The authors emphasize that the descriptive data used for the analysis can help formulate but not test hypotheses. Nevertheless, these findings echo results from previous analyses in which Hennekens and colleagues observed similar racial disparities in mortality rates following the introduction of active retroviral drug therapy for HIV infection and of surfactant for respiratory distress syndrome in newborns.

"The totality of evidence suggests that these findings are more broadly generalizable to all black Americans regardless of age and gender," Hennekens told Medscape Medical News.

Decreasing racial inequalities in mortality following the introduction of lifesaving drugs in the United States and worldwide should be "a major clinical and public health priority," Hennekes said in a statement.

Liver Mortality Rates Rising

The current study focused on Americans aged 55 years or older "because they account for 83% of all deaths from liver cancer in the US," he added.

"Liver cancer mortality rates are rising faster among men 55 to 64 years of age than in other ages, regardless of race/ethnicity," said David A. Johnson, MD, professor of medicine and chief of gastroenterology at Eastern VA Medical School, in Norfolk, Virginia, who was approached for comment.

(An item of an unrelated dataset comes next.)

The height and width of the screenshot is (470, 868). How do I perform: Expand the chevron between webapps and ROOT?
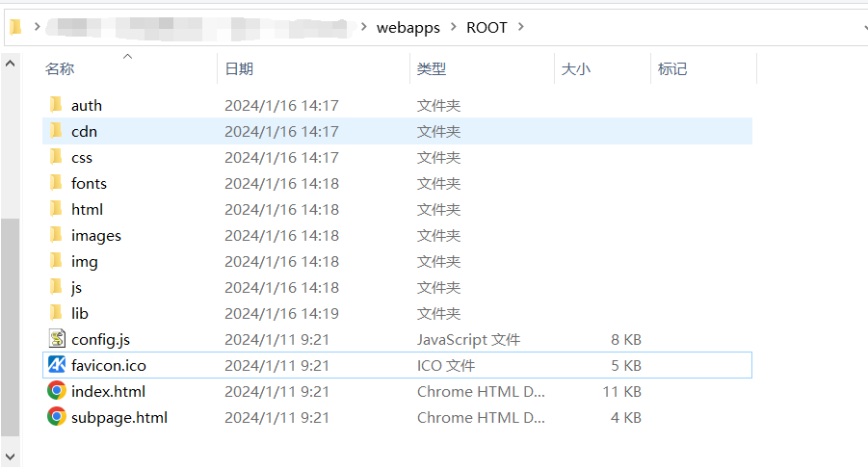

Although the current study findings are consistent with those of other epidemiologic studies, Johnson said he found it surprising that the study focused only on Americans of either African or white race/ethnicity.

"The disproportionate increase in the incidence of HCC is seen in those born during the peak period of hepatitis C infection [1945 to 1968] and in certain Hispanics, African Americans, as well as Caucasians," he told Medscape Medical News. Johnson was not affiliated with the study.

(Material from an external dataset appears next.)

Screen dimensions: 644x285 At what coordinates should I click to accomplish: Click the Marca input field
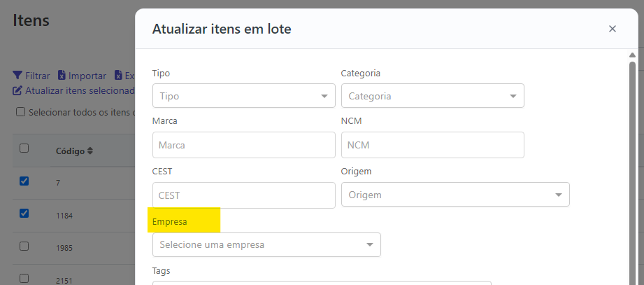(244, 145)
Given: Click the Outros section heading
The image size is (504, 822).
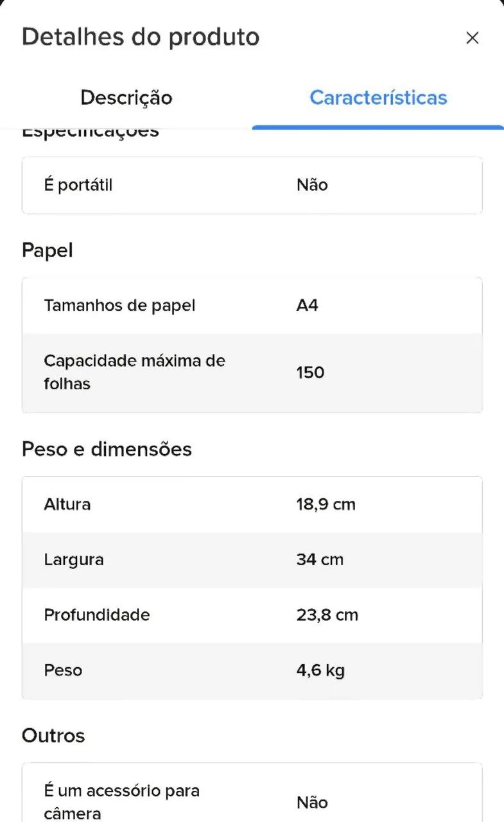Looking at the screenshot, I should (x=53, y=735).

DAA therapy has "a dramatic effect in risk reduction if effective viral eradication [is achieved] before advanced fibrosis or cirrhosis develops," Johnson said. In patients with advanced fibrosis or cirrhosis, appropriate surveillance with screening for HCC is key, he emphasized.

Another expert who was approached for comment also emphasized the benefits of DAA therapy. Harry A. Torres, MD, associate professor in the Department of Infectious Diseases at the University of Texas MD Anderson Cancer Center, in Houston, pointed out that in studies of DAA drugs in more than 30,000 HCV patients from several countries, overall eradication of HCV and a sustained virologic response reduced HCC risk by approximately 70%.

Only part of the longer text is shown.